— Directions —
From the line containing "Task: Click the" through the last line of the entries below, transcribe each line exactly, excluding any picture.

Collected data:
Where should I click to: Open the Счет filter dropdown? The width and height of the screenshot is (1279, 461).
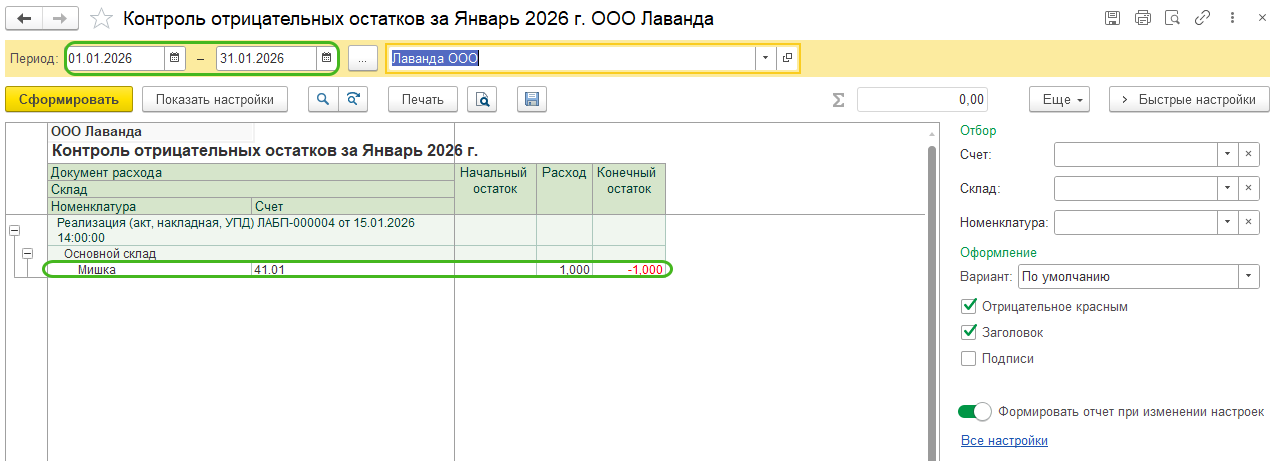(x=1226, y=154)
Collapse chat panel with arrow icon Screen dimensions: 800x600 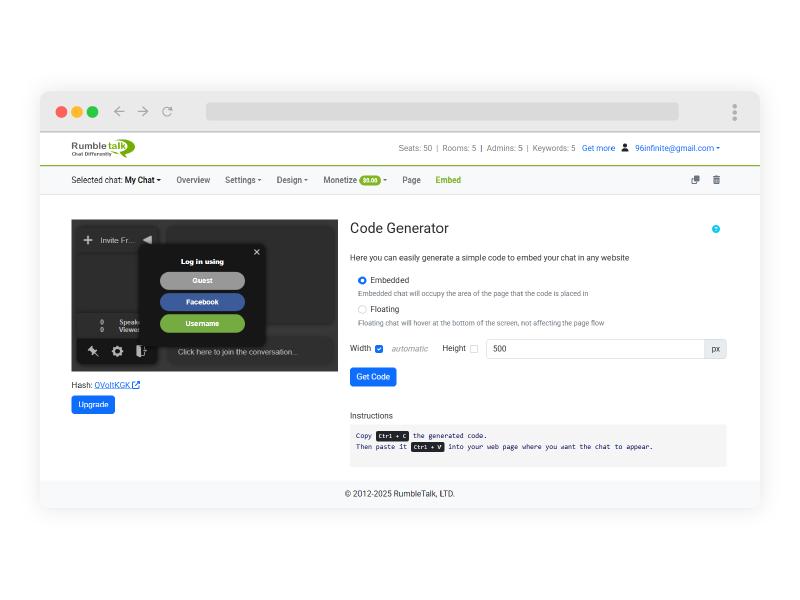coord(148,239)
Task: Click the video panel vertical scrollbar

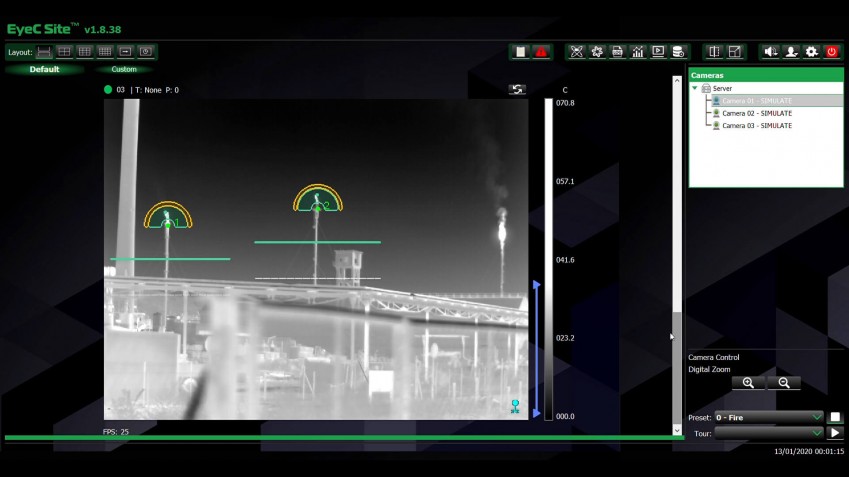Action: (677, 250)
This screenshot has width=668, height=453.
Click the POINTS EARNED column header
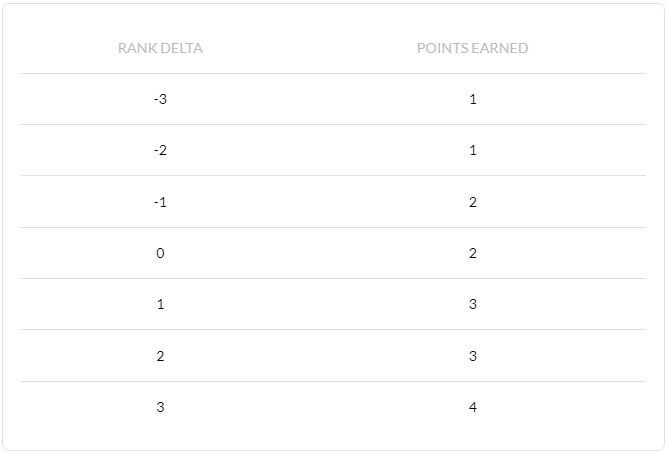click(472, 48)
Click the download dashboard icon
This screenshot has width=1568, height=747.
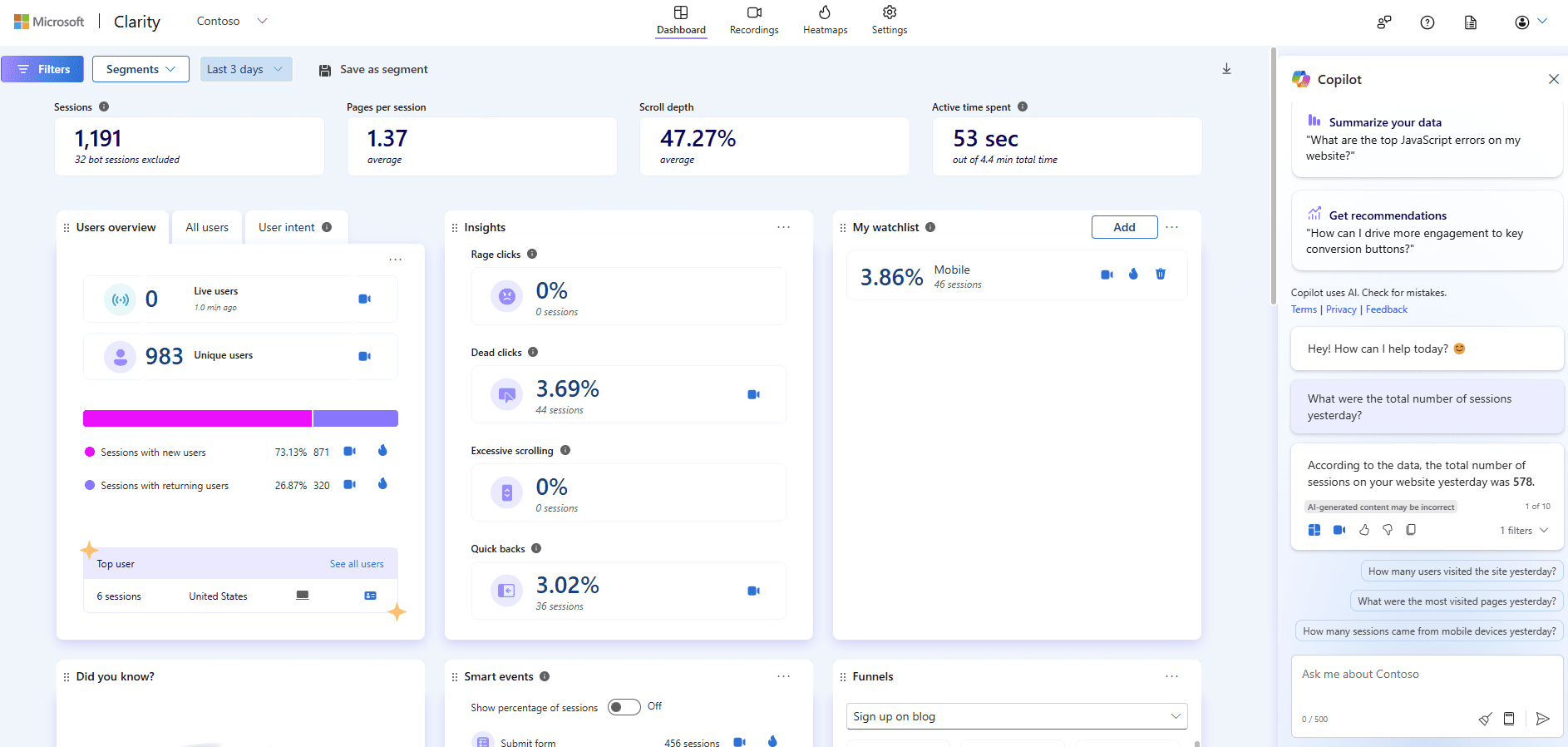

— Answer —
Task: Click the video panel vertical scrollbar

Action: (677, 250)
This screenshot has width=668, height=453.
Click the POINTS EARNED column header
click(472, 48)
Click the download dashboard icon
This screenshot has width=1568, height=747.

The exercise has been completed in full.